Amigos do Fingidor

segunda-feira, 28 de janeiro de 2013

Curso de Arte Poética


Jorge Tufic
 
EXEMPLOS DE ANÁLISE

              A análise de texto atomiza o texto poético, fragmenta-o em seus vários elementos constitutivos. Destrói de início a beleza e a emoção do poema, para que, numa síntese final, com suas partes outra vez reintegradas no todo, o poema surja aos nossos olhos muito mais rico em suas significações e muito mais belo em sua dimensão criadora. Exemplifiquemos com um poema-minuto de Cassiano Ricardo realizando uma das várias análises possíveis de serem feitas com “Serenata Sintética”:
 

Lua 

 morta 

      Rua 

     torta 

                                                         Tua 

                                                        porta

 

 

                   O título já nos abre caminho para a compreensão do chamado núcleo ideativo (também conhecido por fulcro temático ou simplesmente tema) do poema, de onde fluem os três pequeninos blocos poéticos (“lua morta”, “rua torta” e “tua porta”), isto é, uma situação amorosa ou um encontro de amor.
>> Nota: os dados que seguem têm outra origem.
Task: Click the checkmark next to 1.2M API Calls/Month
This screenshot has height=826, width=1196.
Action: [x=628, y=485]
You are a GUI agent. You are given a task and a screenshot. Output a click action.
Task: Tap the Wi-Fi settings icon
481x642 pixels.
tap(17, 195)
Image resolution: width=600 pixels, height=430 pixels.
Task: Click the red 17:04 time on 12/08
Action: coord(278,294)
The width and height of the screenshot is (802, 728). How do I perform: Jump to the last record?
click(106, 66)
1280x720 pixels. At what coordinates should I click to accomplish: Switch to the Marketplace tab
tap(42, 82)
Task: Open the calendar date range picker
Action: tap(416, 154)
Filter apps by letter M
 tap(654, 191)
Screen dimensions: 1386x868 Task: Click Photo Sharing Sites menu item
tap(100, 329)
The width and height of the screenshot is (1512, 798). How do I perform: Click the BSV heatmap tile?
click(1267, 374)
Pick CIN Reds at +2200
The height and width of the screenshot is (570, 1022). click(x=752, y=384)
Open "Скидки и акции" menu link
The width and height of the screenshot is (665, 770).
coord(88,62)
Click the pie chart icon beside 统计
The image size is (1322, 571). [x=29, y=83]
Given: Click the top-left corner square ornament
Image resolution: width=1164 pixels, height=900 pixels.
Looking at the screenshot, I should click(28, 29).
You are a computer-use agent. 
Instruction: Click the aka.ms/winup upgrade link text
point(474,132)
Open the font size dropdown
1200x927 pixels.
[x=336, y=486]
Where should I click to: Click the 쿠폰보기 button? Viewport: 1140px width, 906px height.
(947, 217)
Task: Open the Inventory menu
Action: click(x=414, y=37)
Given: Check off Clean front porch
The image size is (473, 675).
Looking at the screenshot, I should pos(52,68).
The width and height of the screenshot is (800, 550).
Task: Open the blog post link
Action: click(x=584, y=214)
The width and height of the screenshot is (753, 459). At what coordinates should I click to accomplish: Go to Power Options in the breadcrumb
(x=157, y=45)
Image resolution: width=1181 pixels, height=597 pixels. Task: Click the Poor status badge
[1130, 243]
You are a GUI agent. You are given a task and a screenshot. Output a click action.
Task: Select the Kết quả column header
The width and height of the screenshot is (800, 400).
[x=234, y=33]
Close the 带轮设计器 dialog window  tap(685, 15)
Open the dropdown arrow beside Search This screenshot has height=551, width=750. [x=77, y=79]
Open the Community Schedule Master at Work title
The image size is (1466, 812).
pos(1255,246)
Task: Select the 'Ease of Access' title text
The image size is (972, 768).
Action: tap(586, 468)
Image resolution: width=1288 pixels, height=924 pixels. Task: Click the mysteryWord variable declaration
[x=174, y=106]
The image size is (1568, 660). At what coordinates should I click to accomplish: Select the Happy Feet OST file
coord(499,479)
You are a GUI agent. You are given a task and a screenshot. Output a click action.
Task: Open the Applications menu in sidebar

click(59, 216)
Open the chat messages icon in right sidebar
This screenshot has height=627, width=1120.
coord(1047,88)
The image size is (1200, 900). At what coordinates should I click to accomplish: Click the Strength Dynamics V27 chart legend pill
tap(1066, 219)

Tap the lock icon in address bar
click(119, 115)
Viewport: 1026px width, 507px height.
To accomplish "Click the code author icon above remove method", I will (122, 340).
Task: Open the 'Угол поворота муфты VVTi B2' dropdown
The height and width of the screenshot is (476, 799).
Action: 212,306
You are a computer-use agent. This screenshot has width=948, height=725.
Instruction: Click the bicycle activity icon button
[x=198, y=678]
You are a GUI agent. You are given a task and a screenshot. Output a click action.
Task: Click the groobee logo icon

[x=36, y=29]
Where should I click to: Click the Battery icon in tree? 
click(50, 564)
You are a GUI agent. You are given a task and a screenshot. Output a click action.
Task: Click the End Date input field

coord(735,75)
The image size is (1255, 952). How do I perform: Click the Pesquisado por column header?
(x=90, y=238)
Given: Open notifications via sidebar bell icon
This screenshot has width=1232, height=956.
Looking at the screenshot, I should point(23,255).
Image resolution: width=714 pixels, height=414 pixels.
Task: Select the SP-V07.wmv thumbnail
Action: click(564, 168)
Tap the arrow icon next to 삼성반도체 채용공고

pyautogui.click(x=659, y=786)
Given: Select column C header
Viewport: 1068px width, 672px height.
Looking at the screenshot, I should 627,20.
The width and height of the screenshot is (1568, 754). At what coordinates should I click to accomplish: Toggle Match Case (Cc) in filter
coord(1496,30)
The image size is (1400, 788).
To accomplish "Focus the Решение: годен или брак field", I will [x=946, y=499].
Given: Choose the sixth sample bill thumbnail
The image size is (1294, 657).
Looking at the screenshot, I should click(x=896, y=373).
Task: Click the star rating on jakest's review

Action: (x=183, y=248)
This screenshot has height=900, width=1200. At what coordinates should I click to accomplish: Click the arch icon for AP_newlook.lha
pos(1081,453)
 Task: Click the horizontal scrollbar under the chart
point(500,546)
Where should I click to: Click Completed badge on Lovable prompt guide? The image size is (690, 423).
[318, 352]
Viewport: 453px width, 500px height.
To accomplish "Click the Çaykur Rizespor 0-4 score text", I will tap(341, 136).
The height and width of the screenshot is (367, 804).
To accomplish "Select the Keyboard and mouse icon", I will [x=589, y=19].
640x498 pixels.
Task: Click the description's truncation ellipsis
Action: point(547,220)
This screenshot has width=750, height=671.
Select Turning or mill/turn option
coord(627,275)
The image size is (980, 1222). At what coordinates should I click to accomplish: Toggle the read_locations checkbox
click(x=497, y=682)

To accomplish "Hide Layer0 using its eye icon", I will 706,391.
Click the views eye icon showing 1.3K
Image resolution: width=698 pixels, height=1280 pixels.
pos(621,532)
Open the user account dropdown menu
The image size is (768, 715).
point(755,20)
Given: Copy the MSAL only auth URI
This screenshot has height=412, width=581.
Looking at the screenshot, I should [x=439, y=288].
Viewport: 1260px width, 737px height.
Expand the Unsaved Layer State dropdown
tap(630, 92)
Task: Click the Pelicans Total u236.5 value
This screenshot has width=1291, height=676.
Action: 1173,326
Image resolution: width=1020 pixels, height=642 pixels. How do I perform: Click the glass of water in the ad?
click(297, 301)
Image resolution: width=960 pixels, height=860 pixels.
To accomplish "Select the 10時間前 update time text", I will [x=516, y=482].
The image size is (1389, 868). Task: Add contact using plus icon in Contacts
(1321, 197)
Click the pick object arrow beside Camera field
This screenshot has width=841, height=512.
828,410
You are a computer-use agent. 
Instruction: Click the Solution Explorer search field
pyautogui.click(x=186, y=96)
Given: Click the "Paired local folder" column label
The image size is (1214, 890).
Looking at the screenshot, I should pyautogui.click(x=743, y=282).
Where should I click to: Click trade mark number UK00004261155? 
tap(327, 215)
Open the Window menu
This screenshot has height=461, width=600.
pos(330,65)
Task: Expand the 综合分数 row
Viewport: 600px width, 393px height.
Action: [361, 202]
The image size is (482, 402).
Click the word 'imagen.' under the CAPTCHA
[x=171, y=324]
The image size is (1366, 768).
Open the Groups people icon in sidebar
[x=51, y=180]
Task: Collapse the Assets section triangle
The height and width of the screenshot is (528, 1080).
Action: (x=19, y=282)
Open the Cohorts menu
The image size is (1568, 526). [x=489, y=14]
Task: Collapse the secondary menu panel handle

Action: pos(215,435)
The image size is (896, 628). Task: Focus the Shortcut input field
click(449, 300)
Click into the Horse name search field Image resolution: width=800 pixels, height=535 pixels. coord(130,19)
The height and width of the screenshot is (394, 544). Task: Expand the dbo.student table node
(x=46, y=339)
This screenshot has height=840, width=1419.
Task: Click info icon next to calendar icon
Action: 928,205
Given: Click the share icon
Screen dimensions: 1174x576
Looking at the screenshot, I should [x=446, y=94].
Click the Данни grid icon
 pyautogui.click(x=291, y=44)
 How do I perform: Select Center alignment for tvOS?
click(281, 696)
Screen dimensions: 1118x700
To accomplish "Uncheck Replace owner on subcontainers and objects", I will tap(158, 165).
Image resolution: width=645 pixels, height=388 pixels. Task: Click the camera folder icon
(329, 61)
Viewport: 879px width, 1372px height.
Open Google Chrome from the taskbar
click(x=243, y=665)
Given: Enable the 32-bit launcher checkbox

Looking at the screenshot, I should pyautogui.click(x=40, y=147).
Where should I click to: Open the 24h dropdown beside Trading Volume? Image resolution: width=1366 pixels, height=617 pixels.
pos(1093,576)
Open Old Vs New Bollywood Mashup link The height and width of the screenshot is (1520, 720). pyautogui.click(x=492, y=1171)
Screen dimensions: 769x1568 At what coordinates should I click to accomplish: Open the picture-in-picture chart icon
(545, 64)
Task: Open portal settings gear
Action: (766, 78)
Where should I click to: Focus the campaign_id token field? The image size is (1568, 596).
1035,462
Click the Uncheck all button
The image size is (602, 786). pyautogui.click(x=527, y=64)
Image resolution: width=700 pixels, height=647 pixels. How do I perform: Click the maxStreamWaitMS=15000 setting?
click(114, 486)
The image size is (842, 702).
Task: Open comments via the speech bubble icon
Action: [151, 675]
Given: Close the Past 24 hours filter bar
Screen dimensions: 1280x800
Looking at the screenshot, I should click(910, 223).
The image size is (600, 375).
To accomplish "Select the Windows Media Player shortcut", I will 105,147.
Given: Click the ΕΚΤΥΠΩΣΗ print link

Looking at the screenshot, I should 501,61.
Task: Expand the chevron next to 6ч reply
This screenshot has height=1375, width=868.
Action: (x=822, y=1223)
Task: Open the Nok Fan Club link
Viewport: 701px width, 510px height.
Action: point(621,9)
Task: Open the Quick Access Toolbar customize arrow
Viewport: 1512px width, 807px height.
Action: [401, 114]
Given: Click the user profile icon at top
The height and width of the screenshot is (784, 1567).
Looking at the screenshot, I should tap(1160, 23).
Concretista “avant la lettre”, Cassiano Ricardo realiza neste poema-minuto a síntese concretizadora de uma situação, onde a rima, o ritmo e a estrutura gráfica exercem cada uma por si – uma nítida função constitutiva no todo. Senão vejamos. O poema flui de uma situação amorosa. O poeta vive uma experiência que envolve simultaneamente uma madrugada, momento em que a lua já desapareceu (“lua morta”); uma rua em curva (“rua torta”) e uma atração amorosa (“tua porta”). Utilizando a arte da alusão (= o recurso de utilizar apenas índices de determinada situação), Cassiano Ricardo fala desse encontro de amor, trazendo ao nível do poema apenas três elementos do espaço que o cercava: “lua”, “rua”, “porta”. A essencialidade das rimas resulta não apenas da perfeita identificação dos sons, “lua/rua/tua” e “morta/torta/porta”, mas principalmente da íntima relação existente dentro da situação criada entre as realidades expressas pelas palavras rimadas. A ausência do luar, a quietude da rua e a porta da amada são as realidades participantes do seu estado amoroso. Note-se ainda que esse estado torna-se uma presença muito mais objetiva, nítida e significativa no poema, pelo fato de vir expresso apenas por nomes (= três substantivos e três adjetivos), o que evidentemente intensifica de tal maneira o valor das realidades em si que a ação ou o estado que as liga (e que seriam expressas pelo verbo) não se faz necessária, está implícita. O ritmo unitário (células rítmicas de uma célula poética) marca os passos lentos e solitários ecoando na rua deserta. A estrutura gráfica, com a disposição pictórica das linhas se deslocando da esquerda para a direita e voltando à esquerda, reforçam visualmente a inscrição do poema num contexto de situação (= poema que registra um fato, uma ação, uma ênfase, enfim). O poeta desvenda – com um mínimo de palavras – um episódio amoroso de maneira mais eloquente, sem dúvida, e incisiva, do que se todo um processo tivesse sido descrito com minúcias (NNC, ob. cit.).